### [Required work]
Word for word, transcribe the data below from the line with "Instruction: Toggle bold for the main Font" to the line with "Switch to grid view of documents", keeping both of those lines.

Stored items:
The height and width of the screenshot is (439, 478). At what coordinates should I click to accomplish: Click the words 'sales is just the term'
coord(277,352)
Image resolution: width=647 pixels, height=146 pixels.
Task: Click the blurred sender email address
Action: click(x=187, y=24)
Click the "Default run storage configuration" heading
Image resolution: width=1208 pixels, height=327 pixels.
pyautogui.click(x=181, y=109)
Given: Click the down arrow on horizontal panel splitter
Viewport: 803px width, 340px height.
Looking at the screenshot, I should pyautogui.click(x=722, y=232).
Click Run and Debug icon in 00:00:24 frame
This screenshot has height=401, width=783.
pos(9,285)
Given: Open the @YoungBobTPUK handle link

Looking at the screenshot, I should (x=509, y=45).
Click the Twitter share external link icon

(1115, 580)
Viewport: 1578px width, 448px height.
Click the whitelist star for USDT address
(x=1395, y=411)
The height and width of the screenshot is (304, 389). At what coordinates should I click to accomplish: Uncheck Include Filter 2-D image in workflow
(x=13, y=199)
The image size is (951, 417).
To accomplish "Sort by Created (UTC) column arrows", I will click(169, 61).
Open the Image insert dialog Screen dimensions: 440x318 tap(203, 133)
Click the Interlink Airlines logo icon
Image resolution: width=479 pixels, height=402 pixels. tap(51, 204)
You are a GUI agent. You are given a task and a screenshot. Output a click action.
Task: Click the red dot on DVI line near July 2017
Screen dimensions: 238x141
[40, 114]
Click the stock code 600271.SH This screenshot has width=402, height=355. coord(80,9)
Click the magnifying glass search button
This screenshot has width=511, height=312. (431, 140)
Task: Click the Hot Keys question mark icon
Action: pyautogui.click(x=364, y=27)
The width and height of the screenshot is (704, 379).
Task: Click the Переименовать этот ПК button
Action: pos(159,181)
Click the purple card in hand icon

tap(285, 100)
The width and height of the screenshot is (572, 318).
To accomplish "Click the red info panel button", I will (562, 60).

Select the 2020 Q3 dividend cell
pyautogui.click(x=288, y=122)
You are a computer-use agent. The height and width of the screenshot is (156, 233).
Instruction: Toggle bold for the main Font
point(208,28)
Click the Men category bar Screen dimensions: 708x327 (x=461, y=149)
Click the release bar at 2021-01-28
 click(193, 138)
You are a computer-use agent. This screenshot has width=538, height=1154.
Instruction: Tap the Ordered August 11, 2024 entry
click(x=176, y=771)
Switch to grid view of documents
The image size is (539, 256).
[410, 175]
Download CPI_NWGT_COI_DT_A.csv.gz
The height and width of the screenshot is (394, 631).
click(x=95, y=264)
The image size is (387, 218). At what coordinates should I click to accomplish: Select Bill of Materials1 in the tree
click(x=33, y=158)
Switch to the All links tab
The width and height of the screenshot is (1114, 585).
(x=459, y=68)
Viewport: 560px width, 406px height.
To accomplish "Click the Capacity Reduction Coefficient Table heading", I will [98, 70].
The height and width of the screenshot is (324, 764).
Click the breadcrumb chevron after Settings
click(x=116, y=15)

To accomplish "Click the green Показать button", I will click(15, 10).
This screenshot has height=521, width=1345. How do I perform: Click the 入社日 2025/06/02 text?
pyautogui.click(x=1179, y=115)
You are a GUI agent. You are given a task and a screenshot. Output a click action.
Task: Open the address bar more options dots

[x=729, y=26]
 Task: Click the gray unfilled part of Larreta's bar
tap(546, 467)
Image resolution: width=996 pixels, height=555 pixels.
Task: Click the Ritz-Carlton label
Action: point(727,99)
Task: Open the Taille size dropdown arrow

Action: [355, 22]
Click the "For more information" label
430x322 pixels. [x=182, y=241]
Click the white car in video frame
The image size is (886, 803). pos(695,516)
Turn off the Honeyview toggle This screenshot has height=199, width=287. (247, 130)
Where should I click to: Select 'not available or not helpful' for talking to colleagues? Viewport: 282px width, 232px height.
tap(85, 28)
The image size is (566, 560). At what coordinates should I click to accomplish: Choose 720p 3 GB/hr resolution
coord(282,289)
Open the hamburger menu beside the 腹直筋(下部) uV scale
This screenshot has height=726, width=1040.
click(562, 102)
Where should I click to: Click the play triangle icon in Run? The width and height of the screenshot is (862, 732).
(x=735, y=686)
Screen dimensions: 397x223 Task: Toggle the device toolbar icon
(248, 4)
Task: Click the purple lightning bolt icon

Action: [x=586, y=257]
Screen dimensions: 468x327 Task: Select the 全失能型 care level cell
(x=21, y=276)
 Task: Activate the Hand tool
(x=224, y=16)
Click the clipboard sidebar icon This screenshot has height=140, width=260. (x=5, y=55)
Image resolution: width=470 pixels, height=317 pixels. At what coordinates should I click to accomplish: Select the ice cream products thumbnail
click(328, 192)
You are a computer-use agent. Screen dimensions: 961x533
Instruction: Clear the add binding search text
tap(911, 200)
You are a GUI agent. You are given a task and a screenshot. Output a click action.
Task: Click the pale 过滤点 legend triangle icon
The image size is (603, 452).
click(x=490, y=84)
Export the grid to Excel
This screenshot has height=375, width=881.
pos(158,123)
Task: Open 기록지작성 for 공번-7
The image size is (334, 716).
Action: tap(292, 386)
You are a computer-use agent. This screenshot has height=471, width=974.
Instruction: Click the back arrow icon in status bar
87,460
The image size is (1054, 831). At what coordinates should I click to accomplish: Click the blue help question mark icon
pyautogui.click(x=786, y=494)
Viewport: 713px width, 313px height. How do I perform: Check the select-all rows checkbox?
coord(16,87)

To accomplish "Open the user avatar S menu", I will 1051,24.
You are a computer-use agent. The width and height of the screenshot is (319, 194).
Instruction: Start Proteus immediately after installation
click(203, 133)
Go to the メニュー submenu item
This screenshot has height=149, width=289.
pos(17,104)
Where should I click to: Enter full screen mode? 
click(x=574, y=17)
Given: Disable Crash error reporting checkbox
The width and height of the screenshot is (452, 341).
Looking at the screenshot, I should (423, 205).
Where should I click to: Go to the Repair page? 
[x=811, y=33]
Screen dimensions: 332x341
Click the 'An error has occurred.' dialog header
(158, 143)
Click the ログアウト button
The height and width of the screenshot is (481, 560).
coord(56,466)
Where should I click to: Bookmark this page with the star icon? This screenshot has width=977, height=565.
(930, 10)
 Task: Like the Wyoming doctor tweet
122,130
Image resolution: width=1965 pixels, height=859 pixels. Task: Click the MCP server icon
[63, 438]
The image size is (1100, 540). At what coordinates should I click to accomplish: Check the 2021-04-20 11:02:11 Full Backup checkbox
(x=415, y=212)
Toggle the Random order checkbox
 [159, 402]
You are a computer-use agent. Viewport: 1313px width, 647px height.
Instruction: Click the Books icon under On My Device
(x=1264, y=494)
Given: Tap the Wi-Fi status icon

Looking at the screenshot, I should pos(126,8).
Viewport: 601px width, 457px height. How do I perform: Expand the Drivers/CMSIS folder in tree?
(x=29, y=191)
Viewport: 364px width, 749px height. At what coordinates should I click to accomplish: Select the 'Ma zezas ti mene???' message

### [Task answer]
Instruction: Toggle bold for the main Font
point(208,28)
Click the Men category bar Screen dimensions: 708x327 (x=461, y=149)
Click the release bar at 2021-01-28
 click(193, 138)
You are a computer-use agent. This screenshot has width=538, height=1154.
Instruction: Tap the Ordered August 11, 2024 entry
click(x=176, y=771)
Switch to grid view of documents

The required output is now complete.